Pakistan Today
- Type: Daily newspaper Broadsheet
- Format: Berliner
- Owner: Nawa Media Corporation
- Founder: Arif Nizami
- Publisher: Arif Nizami
- Editor: M A Niazi
- Founded: 8 October 2006; 19 years ago
- Political alignment: Liberal, moderate
- Language: English
- Headquarters: Lahore, Punjab, Pakistan
- ISSN: 1098-8424
- OCLC number: 38894207
- Website: pakistantoday.com.pk

= Pakistan Today =

Pakistani newspaper

Pakistan Today is a Pakistani English-language daily newspaper, published by Nawa Media Corporation from three Pakistani cities – Lahore, Punjab; Karachi, Sindh; and Islamabad, Islamabad Capital Territory.
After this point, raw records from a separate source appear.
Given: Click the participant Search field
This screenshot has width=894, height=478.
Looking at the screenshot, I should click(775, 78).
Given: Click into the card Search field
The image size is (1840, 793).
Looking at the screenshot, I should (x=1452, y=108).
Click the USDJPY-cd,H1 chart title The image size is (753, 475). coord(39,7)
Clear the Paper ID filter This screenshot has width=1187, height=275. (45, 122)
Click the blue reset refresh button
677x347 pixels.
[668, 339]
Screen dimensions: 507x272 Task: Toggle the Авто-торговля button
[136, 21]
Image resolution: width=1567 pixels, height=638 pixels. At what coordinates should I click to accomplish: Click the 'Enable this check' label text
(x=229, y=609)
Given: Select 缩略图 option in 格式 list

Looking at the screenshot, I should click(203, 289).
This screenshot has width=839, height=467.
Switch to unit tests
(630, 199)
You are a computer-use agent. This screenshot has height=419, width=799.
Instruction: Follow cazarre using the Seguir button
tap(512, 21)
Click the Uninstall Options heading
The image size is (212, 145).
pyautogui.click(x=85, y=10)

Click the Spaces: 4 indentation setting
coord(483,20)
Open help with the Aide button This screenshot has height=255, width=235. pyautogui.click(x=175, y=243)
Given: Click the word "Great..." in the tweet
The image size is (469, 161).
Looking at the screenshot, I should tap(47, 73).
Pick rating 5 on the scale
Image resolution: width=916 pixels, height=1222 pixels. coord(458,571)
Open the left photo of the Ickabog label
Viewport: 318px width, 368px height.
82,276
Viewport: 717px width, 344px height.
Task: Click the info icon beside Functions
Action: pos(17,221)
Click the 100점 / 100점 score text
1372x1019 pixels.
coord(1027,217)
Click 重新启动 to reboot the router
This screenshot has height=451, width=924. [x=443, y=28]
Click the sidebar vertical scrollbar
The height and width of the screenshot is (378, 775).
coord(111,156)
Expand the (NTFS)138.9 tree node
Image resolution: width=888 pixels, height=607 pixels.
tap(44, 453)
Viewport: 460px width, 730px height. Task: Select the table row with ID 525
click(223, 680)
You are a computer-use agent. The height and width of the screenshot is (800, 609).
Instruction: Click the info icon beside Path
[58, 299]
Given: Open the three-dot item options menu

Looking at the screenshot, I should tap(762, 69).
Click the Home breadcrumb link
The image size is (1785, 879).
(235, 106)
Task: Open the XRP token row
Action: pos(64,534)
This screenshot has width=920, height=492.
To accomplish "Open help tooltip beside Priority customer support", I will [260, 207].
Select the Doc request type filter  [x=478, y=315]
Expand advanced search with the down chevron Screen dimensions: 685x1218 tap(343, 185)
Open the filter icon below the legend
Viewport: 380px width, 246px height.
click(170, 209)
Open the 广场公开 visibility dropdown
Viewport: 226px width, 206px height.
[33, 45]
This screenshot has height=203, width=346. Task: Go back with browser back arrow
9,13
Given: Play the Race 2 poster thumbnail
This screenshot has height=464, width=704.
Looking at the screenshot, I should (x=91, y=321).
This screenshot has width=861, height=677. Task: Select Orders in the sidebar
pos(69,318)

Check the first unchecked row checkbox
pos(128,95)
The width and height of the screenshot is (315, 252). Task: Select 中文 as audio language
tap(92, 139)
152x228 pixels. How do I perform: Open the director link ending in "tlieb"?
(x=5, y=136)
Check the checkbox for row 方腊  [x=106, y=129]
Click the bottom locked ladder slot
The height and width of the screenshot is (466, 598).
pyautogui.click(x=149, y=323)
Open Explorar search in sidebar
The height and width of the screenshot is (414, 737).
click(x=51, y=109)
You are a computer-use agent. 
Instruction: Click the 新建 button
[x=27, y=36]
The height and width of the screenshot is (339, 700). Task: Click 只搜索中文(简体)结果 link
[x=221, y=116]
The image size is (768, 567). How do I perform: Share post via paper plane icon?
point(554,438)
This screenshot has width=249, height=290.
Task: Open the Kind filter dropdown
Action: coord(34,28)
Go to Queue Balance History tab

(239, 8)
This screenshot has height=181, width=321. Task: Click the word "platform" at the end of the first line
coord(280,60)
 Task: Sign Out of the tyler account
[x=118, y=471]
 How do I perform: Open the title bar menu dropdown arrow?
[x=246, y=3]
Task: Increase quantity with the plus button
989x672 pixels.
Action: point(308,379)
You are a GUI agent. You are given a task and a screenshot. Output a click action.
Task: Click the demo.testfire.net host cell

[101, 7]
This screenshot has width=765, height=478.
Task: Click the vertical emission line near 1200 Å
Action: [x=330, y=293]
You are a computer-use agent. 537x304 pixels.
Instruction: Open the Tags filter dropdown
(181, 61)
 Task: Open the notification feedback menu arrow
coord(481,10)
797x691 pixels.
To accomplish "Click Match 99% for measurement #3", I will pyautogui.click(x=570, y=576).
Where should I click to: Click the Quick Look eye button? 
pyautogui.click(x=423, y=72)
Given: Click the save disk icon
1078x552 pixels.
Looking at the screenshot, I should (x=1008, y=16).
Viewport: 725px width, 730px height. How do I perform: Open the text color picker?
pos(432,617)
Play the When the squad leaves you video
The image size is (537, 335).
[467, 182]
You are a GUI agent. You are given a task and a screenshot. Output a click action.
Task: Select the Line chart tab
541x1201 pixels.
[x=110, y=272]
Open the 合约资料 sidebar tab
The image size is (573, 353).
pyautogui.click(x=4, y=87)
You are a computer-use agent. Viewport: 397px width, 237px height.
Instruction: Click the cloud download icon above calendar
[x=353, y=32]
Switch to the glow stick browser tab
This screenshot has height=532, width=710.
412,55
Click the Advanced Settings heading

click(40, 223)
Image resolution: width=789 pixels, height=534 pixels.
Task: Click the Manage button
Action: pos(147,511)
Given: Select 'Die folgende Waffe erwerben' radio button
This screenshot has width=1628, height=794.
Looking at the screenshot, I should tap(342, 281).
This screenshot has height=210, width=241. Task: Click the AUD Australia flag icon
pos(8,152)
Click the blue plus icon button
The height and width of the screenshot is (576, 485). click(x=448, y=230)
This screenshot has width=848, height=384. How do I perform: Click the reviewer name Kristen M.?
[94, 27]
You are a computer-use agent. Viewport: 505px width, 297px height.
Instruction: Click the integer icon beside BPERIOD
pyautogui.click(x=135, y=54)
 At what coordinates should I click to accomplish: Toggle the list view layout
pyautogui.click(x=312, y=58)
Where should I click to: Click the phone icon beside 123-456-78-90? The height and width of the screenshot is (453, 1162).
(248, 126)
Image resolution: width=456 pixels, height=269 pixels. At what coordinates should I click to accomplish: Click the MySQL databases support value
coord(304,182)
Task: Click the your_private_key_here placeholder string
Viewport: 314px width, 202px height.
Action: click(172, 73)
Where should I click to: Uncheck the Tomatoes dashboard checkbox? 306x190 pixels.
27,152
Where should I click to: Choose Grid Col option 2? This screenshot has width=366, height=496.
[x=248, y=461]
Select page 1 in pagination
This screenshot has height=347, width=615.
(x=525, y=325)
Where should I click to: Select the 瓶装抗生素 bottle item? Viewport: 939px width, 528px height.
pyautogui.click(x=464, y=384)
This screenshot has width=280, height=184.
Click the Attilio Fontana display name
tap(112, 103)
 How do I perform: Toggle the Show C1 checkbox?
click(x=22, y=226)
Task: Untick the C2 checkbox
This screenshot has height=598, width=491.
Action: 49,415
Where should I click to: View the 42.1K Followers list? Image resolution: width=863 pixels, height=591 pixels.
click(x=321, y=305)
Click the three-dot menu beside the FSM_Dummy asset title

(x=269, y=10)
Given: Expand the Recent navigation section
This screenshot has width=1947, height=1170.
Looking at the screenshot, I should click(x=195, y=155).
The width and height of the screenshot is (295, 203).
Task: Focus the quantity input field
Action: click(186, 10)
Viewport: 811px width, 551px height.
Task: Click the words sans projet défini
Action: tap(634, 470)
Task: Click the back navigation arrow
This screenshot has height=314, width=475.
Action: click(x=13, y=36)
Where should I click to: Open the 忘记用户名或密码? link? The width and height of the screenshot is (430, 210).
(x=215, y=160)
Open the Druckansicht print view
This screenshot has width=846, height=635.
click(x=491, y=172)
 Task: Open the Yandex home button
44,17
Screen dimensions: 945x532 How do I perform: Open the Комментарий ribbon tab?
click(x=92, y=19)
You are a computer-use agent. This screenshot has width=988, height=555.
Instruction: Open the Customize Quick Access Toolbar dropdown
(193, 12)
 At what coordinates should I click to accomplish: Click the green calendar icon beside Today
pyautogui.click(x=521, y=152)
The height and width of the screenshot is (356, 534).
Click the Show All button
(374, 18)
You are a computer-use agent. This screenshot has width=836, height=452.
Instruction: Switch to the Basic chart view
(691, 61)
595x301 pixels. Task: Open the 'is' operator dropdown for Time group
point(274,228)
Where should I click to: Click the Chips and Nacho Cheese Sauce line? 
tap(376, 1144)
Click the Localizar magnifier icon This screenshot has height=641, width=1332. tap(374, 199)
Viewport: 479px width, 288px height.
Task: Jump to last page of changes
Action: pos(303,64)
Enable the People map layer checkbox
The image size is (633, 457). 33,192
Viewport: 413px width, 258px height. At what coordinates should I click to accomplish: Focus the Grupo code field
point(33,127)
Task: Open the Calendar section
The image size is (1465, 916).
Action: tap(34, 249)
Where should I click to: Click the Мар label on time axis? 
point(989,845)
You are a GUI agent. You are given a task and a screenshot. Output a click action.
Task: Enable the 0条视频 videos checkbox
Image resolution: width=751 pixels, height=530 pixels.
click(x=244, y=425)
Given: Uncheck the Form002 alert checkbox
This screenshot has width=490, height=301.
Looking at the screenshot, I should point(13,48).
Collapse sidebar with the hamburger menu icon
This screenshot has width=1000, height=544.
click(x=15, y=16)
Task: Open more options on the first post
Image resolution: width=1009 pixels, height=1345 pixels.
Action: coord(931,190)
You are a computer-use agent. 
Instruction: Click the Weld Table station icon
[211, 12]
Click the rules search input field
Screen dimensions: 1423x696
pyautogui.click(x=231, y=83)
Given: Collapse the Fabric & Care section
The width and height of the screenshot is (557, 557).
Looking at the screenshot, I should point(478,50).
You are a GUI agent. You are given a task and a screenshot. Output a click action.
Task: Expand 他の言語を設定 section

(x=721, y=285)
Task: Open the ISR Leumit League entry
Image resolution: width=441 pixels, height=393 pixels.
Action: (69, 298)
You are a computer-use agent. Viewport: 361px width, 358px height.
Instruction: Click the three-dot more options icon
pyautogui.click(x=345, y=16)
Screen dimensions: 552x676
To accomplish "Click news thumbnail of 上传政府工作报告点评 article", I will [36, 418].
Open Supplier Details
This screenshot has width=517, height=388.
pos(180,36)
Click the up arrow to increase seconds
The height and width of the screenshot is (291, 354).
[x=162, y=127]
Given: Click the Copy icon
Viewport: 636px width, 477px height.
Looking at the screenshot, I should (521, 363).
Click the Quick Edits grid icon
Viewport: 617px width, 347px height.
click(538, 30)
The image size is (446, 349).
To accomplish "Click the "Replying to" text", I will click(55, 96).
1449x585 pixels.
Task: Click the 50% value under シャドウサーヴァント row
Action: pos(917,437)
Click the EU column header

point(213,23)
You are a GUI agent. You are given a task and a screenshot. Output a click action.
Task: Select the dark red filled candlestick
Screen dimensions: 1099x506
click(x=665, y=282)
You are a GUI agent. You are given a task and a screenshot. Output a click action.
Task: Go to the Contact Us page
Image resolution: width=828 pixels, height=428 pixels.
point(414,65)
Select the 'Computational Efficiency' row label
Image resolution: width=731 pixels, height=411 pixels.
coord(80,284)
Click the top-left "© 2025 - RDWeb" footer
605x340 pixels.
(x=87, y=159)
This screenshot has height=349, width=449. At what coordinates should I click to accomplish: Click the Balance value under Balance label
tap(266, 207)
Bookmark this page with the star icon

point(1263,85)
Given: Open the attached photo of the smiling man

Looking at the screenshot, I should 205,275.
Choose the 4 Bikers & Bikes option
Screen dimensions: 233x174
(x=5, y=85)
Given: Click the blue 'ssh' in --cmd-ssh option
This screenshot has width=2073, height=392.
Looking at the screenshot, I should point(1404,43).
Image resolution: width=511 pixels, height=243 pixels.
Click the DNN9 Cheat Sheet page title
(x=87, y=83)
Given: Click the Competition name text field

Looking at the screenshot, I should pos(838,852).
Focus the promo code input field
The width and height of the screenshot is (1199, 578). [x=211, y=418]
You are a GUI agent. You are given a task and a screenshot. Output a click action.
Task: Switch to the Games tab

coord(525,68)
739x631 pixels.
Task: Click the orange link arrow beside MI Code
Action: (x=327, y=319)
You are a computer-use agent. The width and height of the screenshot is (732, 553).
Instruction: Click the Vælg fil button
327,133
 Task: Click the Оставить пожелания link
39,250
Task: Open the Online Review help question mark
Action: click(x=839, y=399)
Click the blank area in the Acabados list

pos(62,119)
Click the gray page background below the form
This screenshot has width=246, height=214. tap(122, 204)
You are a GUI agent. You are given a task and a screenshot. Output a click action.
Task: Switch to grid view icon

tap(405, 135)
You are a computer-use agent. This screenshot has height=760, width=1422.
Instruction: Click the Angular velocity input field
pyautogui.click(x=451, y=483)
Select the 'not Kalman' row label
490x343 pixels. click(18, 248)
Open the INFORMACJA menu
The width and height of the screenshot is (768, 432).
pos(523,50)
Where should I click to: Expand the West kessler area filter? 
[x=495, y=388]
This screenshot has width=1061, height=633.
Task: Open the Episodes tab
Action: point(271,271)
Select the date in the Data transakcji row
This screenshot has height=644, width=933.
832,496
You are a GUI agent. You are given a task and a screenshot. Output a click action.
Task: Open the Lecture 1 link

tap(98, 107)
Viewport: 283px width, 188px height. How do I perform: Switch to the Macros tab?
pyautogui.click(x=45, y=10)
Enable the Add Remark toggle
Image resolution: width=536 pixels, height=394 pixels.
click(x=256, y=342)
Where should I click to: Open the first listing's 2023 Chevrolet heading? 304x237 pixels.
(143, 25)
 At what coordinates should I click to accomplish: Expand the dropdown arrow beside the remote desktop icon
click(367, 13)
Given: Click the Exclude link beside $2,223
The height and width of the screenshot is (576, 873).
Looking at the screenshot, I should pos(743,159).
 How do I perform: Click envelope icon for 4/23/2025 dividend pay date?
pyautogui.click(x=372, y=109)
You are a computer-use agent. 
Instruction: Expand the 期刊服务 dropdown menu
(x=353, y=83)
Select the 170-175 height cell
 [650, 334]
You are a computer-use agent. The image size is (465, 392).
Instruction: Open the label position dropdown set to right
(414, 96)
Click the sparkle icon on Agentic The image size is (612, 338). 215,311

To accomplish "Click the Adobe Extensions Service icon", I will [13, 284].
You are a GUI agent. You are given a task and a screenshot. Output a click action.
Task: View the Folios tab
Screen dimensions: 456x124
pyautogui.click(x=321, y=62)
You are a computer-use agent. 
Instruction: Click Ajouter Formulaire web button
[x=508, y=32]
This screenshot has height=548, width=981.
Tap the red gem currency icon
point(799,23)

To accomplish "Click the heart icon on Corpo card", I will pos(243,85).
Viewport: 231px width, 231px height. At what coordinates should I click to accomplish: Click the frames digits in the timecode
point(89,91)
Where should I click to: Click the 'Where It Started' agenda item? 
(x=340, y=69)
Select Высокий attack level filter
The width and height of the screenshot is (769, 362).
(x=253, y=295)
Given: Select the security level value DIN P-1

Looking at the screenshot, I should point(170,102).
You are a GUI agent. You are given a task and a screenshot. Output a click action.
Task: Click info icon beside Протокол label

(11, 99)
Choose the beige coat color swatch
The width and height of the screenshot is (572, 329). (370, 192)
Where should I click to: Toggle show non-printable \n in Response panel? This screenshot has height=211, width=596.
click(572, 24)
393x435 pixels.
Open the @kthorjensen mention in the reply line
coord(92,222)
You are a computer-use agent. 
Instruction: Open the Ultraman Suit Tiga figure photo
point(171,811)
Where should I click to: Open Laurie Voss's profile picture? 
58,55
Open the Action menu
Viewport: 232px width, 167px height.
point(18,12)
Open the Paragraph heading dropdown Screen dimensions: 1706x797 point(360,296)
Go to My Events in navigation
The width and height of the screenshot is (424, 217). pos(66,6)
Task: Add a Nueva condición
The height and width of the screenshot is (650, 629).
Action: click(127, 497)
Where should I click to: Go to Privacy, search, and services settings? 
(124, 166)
The newspaper later launched a business magazine called Profit Magazine.

==History==
Pakistan Today was founded by Arif Nizami in 2010 after leaving his uncle Majeed Nizami's The Nation.

==Publications==
=== Khabaristan Today ===
Pakistan Today has a satirical column called Khabiristan Today. Since its material is often unfamiliar, its satire is sometimes lost on Western audiences. This was the case in 2014 when an article claiming the Pakistani Council of Islamic Ideology issued a proclamation stating all women are intrinsically weaker than men, was picked up by both internet and mainstream news sources.

=== Profit by Pakistan Today ===
Profit by Pakistan Today began as a bi-weekly magazine. However, following a partnership with Wall Street Journal, the magazine was later made weekly with Farooq Tirmizi as editor. It is Pakistan's only weekly business and economic magazine. Following Farooq Tirmizi's resignation, Profit appointed Khurram Hussain as managing editor.